*What to produce:* For each line below that contains the word "pixels", return that line.

*Dataset excerpts:*
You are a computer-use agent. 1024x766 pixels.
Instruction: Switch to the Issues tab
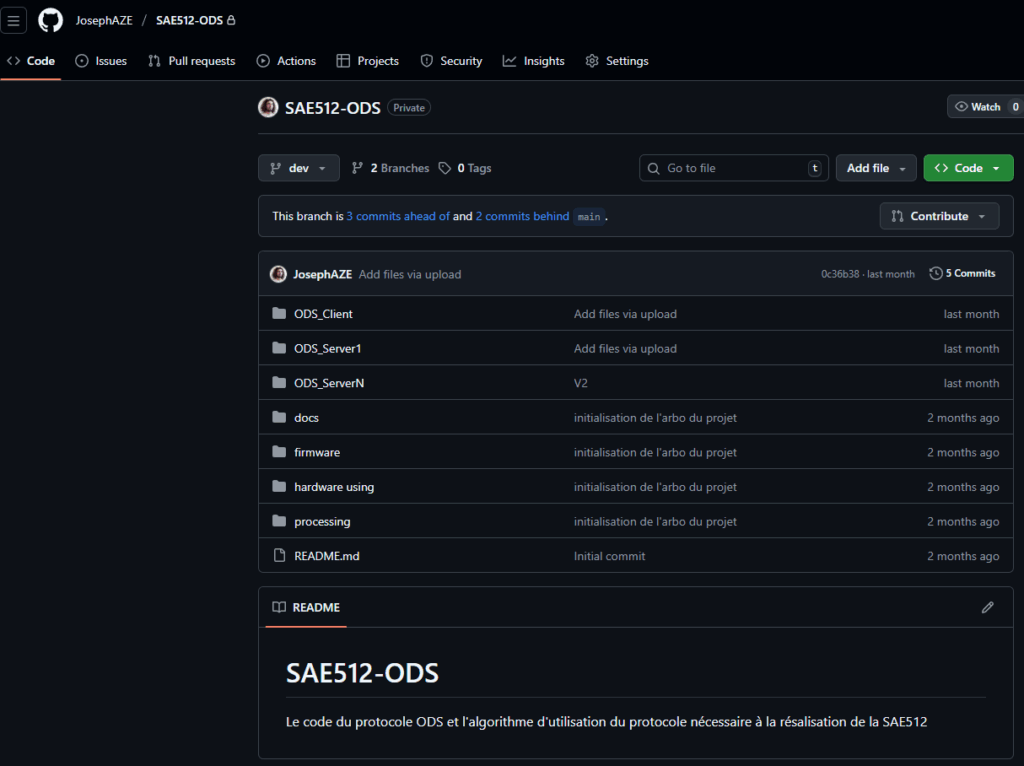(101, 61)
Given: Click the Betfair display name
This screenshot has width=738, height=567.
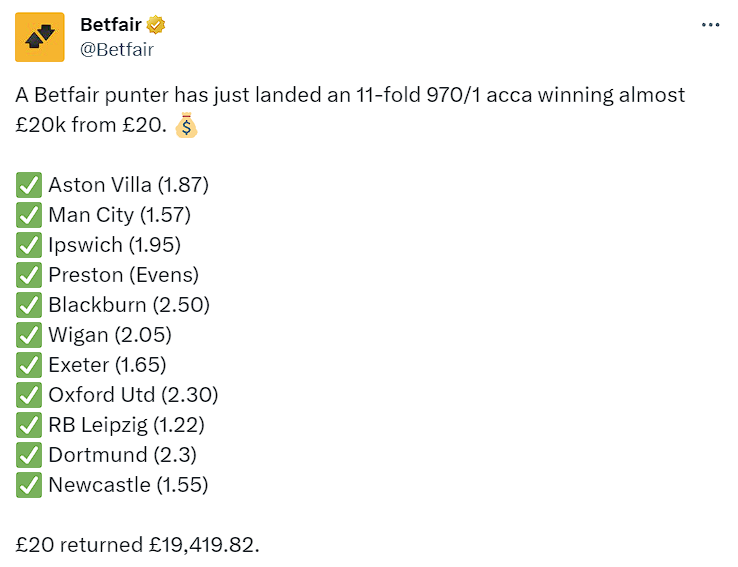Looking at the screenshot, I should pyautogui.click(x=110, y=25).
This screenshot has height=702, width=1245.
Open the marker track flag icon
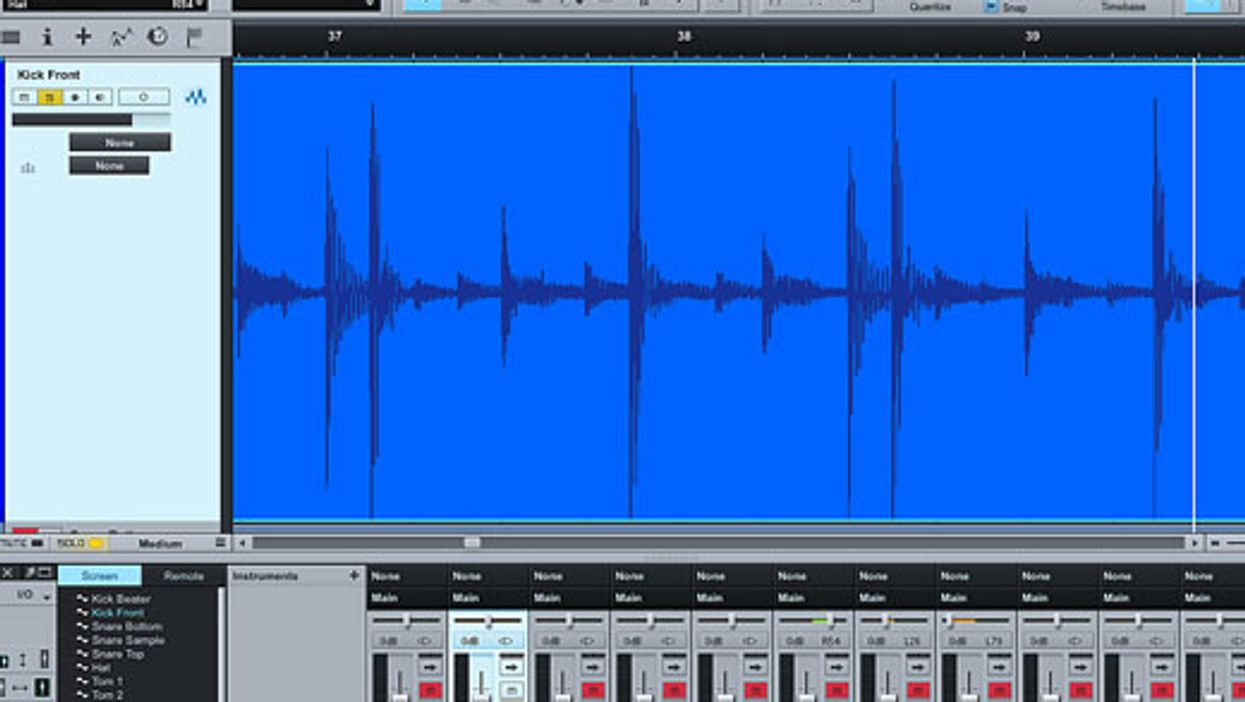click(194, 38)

* * *

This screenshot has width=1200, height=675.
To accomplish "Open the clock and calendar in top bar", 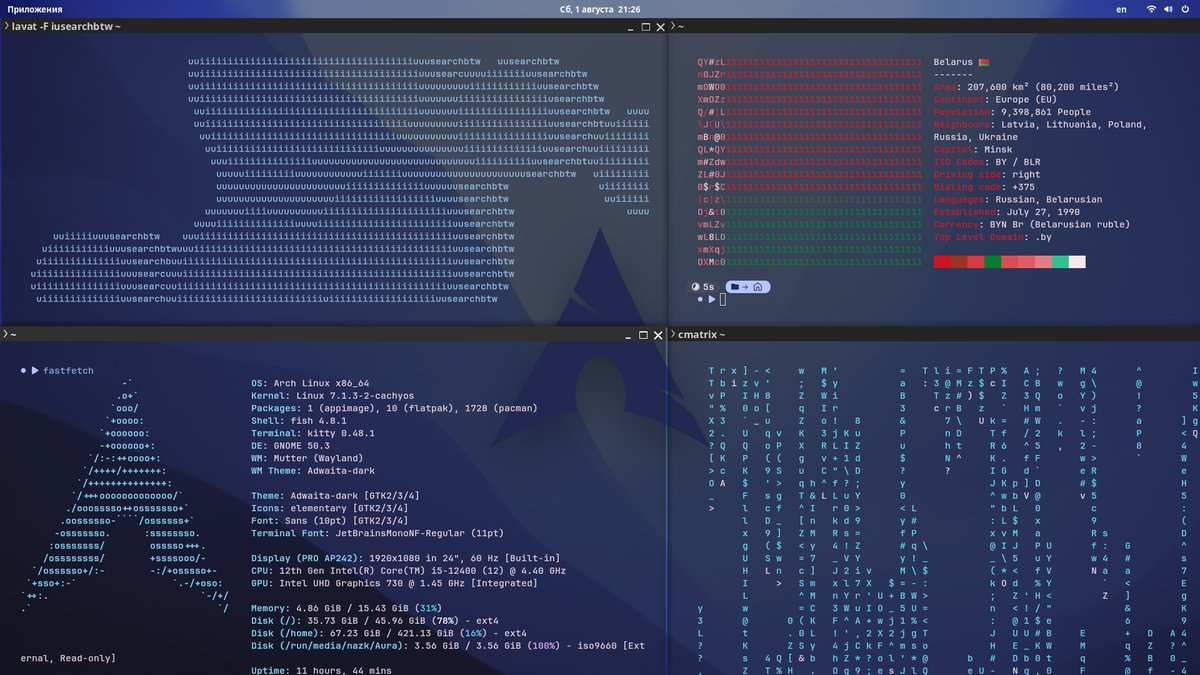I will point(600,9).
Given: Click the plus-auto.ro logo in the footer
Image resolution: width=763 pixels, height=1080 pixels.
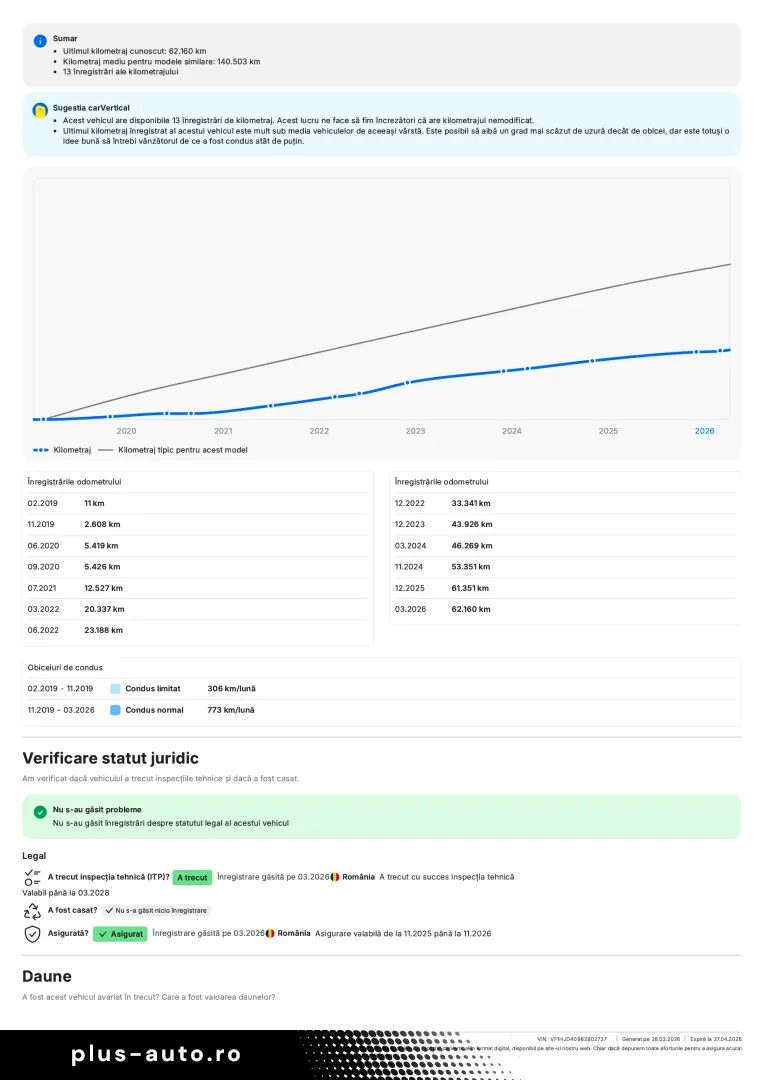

*Reply to the exercise:*
You are a computer-use agent. 1024x766 pixels.
Image resolution: width=763 pixels, height=1080 pixels.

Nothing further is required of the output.